Pokazany fragment:
··········

Magazyn koscian.net

03 Kwi 2017

Wszyscy jesteśmy odpowiedzialni

Nie produkujmy bezdomnych zwierząt – apelują działacze kościańskiego oddziału Towarzystwa Opieki nad Zwierzętami. - Poziom bezdomności zwierząt ciągle przeraża. Urzędnicy o tym nie wiedzą, bo potrzebujące pomocy zwierzęta zwykle trafiają do nas – mówi Marta Dudek, skarbnik kościańskiego TOZ. Tylko w lutym TOZ wysterylizował ponad 40 kotów

Kościański TOZ przeszedł z początkiem roku małą metamorfozę. Elżbieta Drozda, założycielka kościańskiego oddziału organizacji, a potem wieloletnia ofiarna wolontariuszka i prezes TOZ, zrezygnowała z zarządzania komórką. Od początku roku prezesem jest Agnieszka Woźniak. - Ktoś musiał się tego podjąć – mówi skromnie. Elżbieta Drozda nadal działa w organizacji. Jest wolontariuszem.

- Odbieramy kilkanaście telefonów dziennie – zauważa Marta Dudek, skarbnik organizacji. - Do tej pory robiła to pani Ela i nam zlecała wykonywanie niektórych interwencji, teraz robimy to same. Nie nadążamy z pracą. Odbieramy telefony z wszystkich gmin. Dwa tygodnie temu w niedzielę wyjechałyśmy z domu o dziewiątej, a wróciłyśmy o dwudziestej trzeciej. Co miałyśmy kończyć, był kolejny telefon i kolejne interwencja. Nie może tak być, że wyręczmy wszystkie gminy. Obowiązek opieki nad bezdomnymi zwierzętami spoczywa na samorządach.

··········

Co zrobić:
1. Wyciągnij z poniższego wykazu każdy wiersz, w którym występuje słowo "screenshot". Liczy się wielkość liter.
2. Pisz dalej powyższy artykuł o pracy kościańskiego TOZ, zaczynając zaraz po jego ostatnim zdaniu.

(Zapisy wyszukiwania słów i elementów)
··········

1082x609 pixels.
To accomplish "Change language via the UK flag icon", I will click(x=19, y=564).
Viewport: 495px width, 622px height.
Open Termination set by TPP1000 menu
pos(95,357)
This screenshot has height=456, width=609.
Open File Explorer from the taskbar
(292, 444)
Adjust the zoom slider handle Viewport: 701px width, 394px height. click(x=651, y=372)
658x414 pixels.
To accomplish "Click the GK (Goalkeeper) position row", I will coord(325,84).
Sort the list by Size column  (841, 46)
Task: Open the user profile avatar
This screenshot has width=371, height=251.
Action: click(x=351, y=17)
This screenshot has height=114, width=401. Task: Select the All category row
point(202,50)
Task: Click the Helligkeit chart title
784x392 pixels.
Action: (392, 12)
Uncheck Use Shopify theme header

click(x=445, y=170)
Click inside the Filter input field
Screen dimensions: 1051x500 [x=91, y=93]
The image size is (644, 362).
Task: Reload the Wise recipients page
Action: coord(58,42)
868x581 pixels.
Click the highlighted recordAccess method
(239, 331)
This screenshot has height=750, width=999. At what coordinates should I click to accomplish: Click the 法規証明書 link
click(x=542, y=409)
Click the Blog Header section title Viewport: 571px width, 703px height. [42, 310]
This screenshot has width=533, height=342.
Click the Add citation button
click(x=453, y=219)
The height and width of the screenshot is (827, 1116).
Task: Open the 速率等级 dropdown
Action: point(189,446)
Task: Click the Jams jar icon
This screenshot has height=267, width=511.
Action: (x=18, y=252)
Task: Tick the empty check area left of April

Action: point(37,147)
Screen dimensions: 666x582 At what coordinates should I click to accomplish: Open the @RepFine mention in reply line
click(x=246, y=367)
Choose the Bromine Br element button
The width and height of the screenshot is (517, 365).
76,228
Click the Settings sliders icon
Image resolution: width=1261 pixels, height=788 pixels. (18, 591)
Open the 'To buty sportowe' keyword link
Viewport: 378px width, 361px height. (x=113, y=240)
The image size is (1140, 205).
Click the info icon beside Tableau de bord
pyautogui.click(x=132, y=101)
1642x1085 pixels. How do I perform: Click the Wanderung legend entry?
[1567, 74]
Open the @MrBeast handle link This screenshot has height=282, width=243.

··········

Odpowiedzi:
1.
This screenshot has height=456, width=609.
This screenshot has width=371, height=251.
This screenshot has height=114, width=401. Task: Select the All category row
This screenshot has height=750, width=999. At what coordinates should I click to accomplish: Click the 法規証明書 link
This screenshot has width=533, height=342.
The height and width of the screenshot is (827, 1116).
This screenshot has height=267, width=511.
The width and height of the screenshot is (517, 365).
Open the @MrBeast handle link This screenshot has height=282, width=243.

2.
- Dlatego postanowiłyśmy odwiedzić wszystkie samorządy – dopowiada prezes Woźniak. - Akurat otrzymaliśmy do opiniowania programy opieki nad zwierzętami. Gminy muszą go co roku uchwalić, a my, jako Towarzystwo, co roku opiniujemy. Tym razem zamiast pozytywnej opinii postanowiłyśmy po prostu opowiedzieć, jak ma się ten program do tego, co dzieje się ze zwierzętami.

Działaczki TOZ opisały swoją pracę, powołały się na konkretne przykłady i apelują o bardziej zdecydowane działania gminy na rzecz zwierząt. Odwiedziły już burmistrzów Czempinia, Śmigla i wójta gminy Kościan. Przed nimi spotkanie w włodarzami Kościana i gminy Krzywiń.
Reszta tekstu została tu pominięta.